ИСХОДНЫЙ ТЕКСТ
ВКонтакте
Электронный литературный журнал. Выходит один раз в месяц. Основан в апреле 2014 г.
№ 217 апрель 2024 г.
» » Сергей Ким. ЧЕЛОВЕК С МЕЛОМ В РУКЕ

Сергей Ким. ЧЕЛОВЕК С МЕЛОМ В РУКЕ


(О книге: Владимир Иванов. Ничья. – М.: Воймега, 2017)


В 2009 году у Владимира Иванова вышла первая поэтическая книга «Мальчик для бытия». Тогда он заявил о себе преимущественно как об авторе иронических стихов, отталкивающихся где-то от Иртеньева, а где-то даже и от Пригова. Небольшие тексты во многом тяготели к поэтике Ахметьева и Лукомникова. Но при этом автор мог с лёгкостью снять с себя ироническую маску и начать говорить серьёзно, как, например, в стихотворении «Полежи со мной, тут сухо…», где воспевается уютный солипсизм в неопределённом беззаботном пространстве.

Полежи со мной, тут сухо –
нам собака место грела.
Я согнал её, собаку,
с псиной пахнущей травы.
Ляг на тёплую осоку,
ляг на тёмную крапиву,
полежи со мной, как раньше.
Здесь не ходят грибники.

Здесь не чиркают огнивом,
к папироске не подносят,
здесь пластмассовых стаканов
из корзин не выдают.
И по-малому не ходят,
встав спиною к разговору,
не кивают головою,
если кто-то складно врёт.

Никакое Чикатило
застеклённым своим взглядом
этот вид не оскверняло,
с чемоданчиком бредя,
никакой Ильич с ружьишком
не любил здесь пошататься,
не жалел лису и в волка
с вертолётов не стрелял…


Во втором сборнике стихов Иванова «Ничья», вышедшем в этом году, через восемь лет после дебютной книги, этот же текст воспринимается совершенно иначе, поддаваясь общей тональности второй книги. Иронический авторский голос в ней никуда не уходит, но становится более мрачным, иногда даже переходя в саркастический, доля «серьёзных» стихотворений значительно возрастает. Это можно связать с реакцией поэта на сгущающийся в течение последнего десятилетия воздух в российском обществе. Достаточно ясно видится, как поэтическая речь политизируется по сравнению с первым сборником. Интроспекция в заданных окружающих условиях невозможна и откладывается до лучших времён, тогда как основное внимание уделяется внешнему миру.

Русская элегия

Мне вчера в новостях показали
То, с чем в жмурки играла душа.
Помню, с кем-то дрались на вокзале –
Морда в кровь, вся любовь, а детали…
Нету в памяти их ни шиша.

Или в отпуске случай недавний –
Там разбился при нас скалолаз.
Я не видел – мешала спина мне,
Чья, не помню. К тому же в глаза мне,
Солнце было в глаза мне как раз.

Пью за вас, слепота с амнезией,
За тебя, хмурый брат Ленинград,
Где на саночках мёртвых возили,
Но табличку «Герой» водрузили,
Затерев депрессивное «Ад».

Перекрой же, Господь, им каналы,
Про кубанских крути казаков,
Где Ладынина роли играла.
У тебя их, я знаю, немало.
Где поёт про танкистов Крючков.

ЧТО СДЕЛАТЬ
**A)** Переведите на английский язык предложение из рецензии на книгу «Ничья»: «Достаточно ясно видится, как поэтическая речь политизируется по сравнению с первым сборником».
**B)** Перепишите слово в слово отрывок рецензии на книгу «Ничья», начиная со слов «Русская элегия» и продолжая до слов «мне как раз.».
**C)** Продолжите рецензию на книгу Владимира Иванова «Ничья», начав сразу после её последней строки.
Данные, приведённые далее, никак не связаны с рецензией на книгу «Ничья».

ФРАГМЕНТ ДАННЫХ
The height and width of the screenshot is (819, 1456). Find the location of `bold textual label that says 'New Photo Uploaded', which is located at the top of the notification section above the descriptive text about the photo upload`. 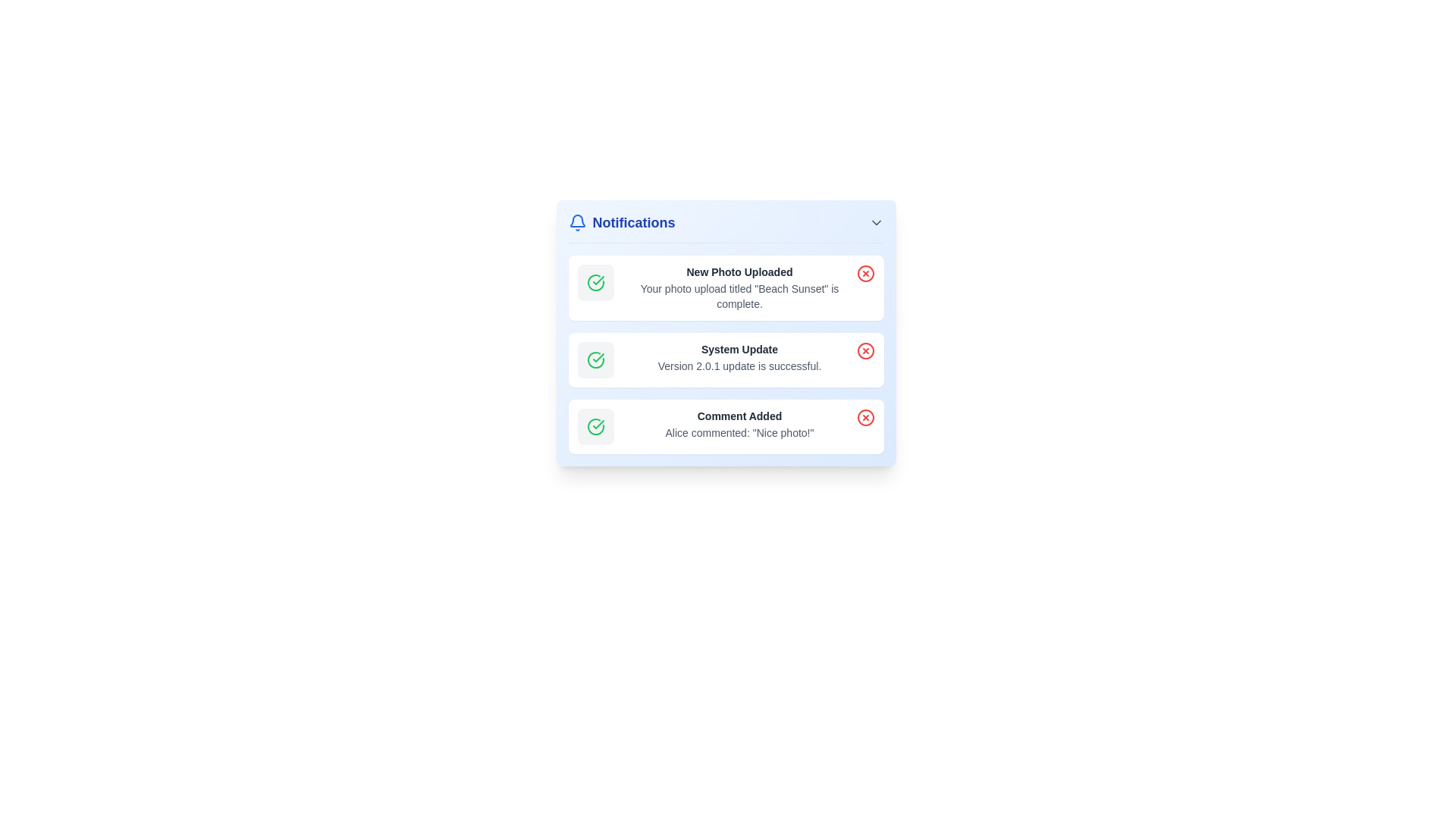

bold textual label that says 'New Photo Uploaded', which is located at the top of the notification section above the descriptive text about the photo upload is located at coordinates (739, 271).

ОТВЕТЫ К ЗАДАНИЯМ
**A)** It is quite clear how the poetic speech becomes politicized compared with the first collection.

**B)**
Русская элегия

Мне вчера в новостях показали
То, с чем в жмурки играла душа.
Помню, с кем-то дрались на вокзале –
Морда в кровь, вся любовь, а детали…
Нету в памяти их ни шиша.

Или в отпуске случай недавний –
Там разбился при нас скалолаз.
Я не видел – мешала спина мне,
Чья, не помню. К тому же в глаза мне,
Солнце было в глаза мне как раз.

**C)**
«Слепота с амнезией», законсервированность и зацикленность людей на себе беспокоят лирического героя Иванова в первую очередь. В стихотворении «Полбеды, если взял уголёк или мел…» возникает образ человека, очерчивающего себя меловым кругом, то есть отделяющим своё традиционное сознание, наполненное суевериями и колдовством, от всего тёмного и непонятного, от условного «тьмы властелина». Это тоже своего рода амнезия, отказ не только от прошлого, но и от будущего, обречённость на движение по кругу, заморозка исторического развития («То беда, что из круга не тронется лёд»).

Полбеды, если взял уголёк или мел
И от скверны себя оградил, как умел,
И, в кружке этом стоя, молитвой
Машешь, словно опасною бритвой.

<...>

То беда, что растёт, как опара, оброк,
Что до блеска натёрт у солдата курок,
Что в церквушке заброшенной летней
Ведьм видали… и это не сплетни.
Что давно не хватает ни мела, ни рук.
До петли… нет, до нимба сжимается круг.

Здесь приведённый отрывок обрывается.